The drone strikes are concentrated on Pakistan, with which America is not at war. The Obama administration has declined to say anything about this doctrine of targeted killing. It’s not clear how you get on a list to be eliminated; who makes that call; whether the decision is based on past acts (revenge, say, for the killing of C.I.A. agents in Khost, Afghanistan) or only on corroborated intelligence demonstrating that the target is planning a terrorist attack; what, if any, the battlefield limits are; and what, if any, is the basis in law.
The closest I can find to an official accounting of the drone program was from Senator John Kerry last October: “I am convinced that it is highly circumscribed now, very carefully controlled within a hierarchy of decision-making, significantly limited in its collateral damage, and profoundly successful in the impact it has had in putting Al Qaeda on the run. It is why we can now say that perhaps 14 of the top 20 Al Qaeda leaders have been eliminated.”
That success is significant, even if “on the run” is hyperbole. But the “collateral damage” is also substantial and has a cascade terrorist-recruitment effect. On balance, President Obama, who campaigned against the “dark side” of the war on terror and has insisted that America must lead by example as a nation of laws, owes Americans an accounting of his targeted killing program.

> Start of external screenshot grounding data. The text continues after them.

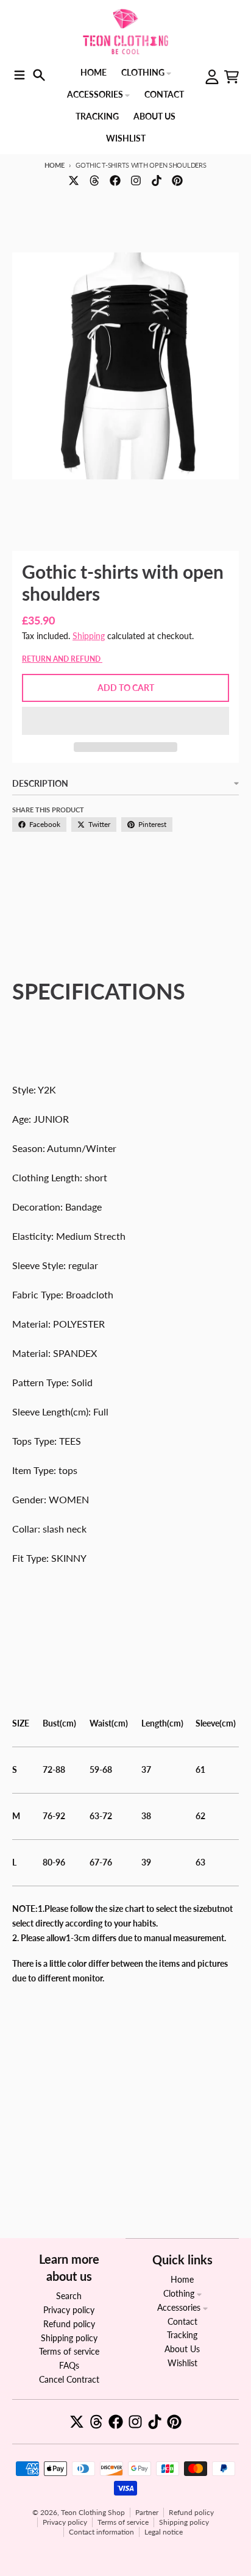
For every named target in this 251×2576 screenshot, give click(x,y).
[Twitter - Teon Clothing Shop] (74, 180)
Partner (146, 2512)
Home (54, 165)
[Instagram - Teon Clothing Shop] (136, 180)
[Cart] (231, 77)
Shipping (88, 636)
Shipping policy (184, 2522)
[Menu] (19, 75)
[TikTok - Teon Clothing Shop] (156, 180)
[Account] (212, 77)
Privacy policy (65, 2522)
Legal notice (163, 2531)
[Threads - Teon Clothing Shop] (94, 180)
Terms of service (123, 2522)
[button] (125, 721)
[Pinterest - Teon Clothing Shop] (177, 180)
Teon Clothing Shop (93, 2512)
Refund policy (191, 2512)
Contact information (101, 2531)
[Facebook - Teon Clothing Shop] (115, 180)
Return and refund (62, 659)
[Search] (39, 75)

Revenge killings don’t pass the test for me. They’re unacceptable under international law. I want to know that any target is selected because there is verifiable intelligence that he’s actively planning a terrorist attack on the United States or its allies; that the danger is pressing; that arrest is impossible; and that civilian lives are not wantonly risked.
The bar of pre-emptive self-defense is then passed. A pinpoint strike is better than the Afghan or Iraqi scenarios. But that bar must be high. America departs at its peril from its principles.

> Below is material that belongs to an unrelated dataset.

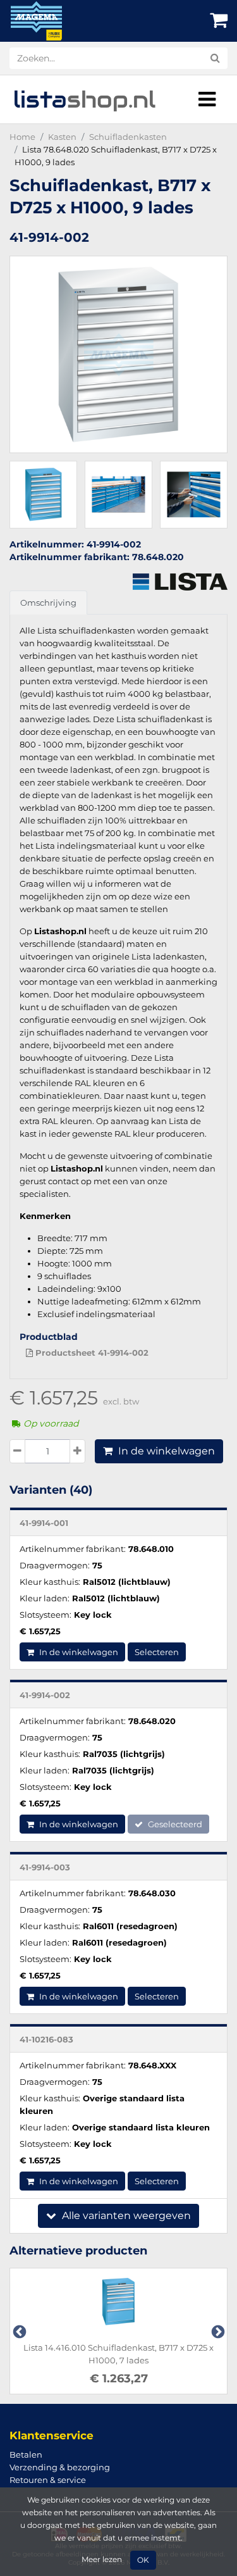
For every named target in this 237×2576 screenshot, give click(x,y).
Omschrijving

I know, terrorists have no rule book, no borders and no compunction. The global war on terror (GWOT) is untidy. Still, the current accountability void for U.S. targeted killing is unacceptable.
America is treading a familiar path. Israel pioneered the use of unmanned drones to kill Hamas operatives. Gerald Steinberg wrote recently in The Wall Street Journal that “U.S. forces have copied Israel’s technique with their own drone killings of jihadi terrorists.” But, of course, the United States is not Israel. It’s not a small nation, surrounded by more numerous enemies, at war since its foundation against foes bent on its destruction. It’s not consumed by the specter of nonexistence.
Vicky Divoll, a former C.I.A. lawyer, told The Los Angeles Times: “At one time, the United States did not kill in the shadows — until we became as afraid for our lives as the Israelis have been for decades.” That’s right — and unacceptable. Fear cannot be a global license for the United States of America to kill.
My doubt level that the Israeli intelligence service, Mossad, was behind the murder in Dubai last month of the senior Hamas operative, Mahmoud al-Mabhouh, is about that of the Dubai police chief who said he was “99 percent, if not 100 percent” certain that Israel was responsible. An eye for an eye: al-Mabhouh was the murderer of two Israeli soldiers, as well as a shipper of arms to Hamas. I won’t shed a tear.
But what a messy trail: all that video, European passports belonging to Israelis whose lives are now at risk, diplomatic fallout. So what, argues Steinberg, who teaches political science at Bar Ilan University, al-Mabhouh was “probably making arrangements for the next round of attacks.”
Note the “probably:” That’s insufficient grounds for extrajudicial execution. Israel, too, must at a minimum have specific intelligence that a target is planning an imminent terrorist attack. Revenge is a blind alley.
And America must lead by its own — not a far more vulnerable ally’s — example or it will end up eyeless in GWOT.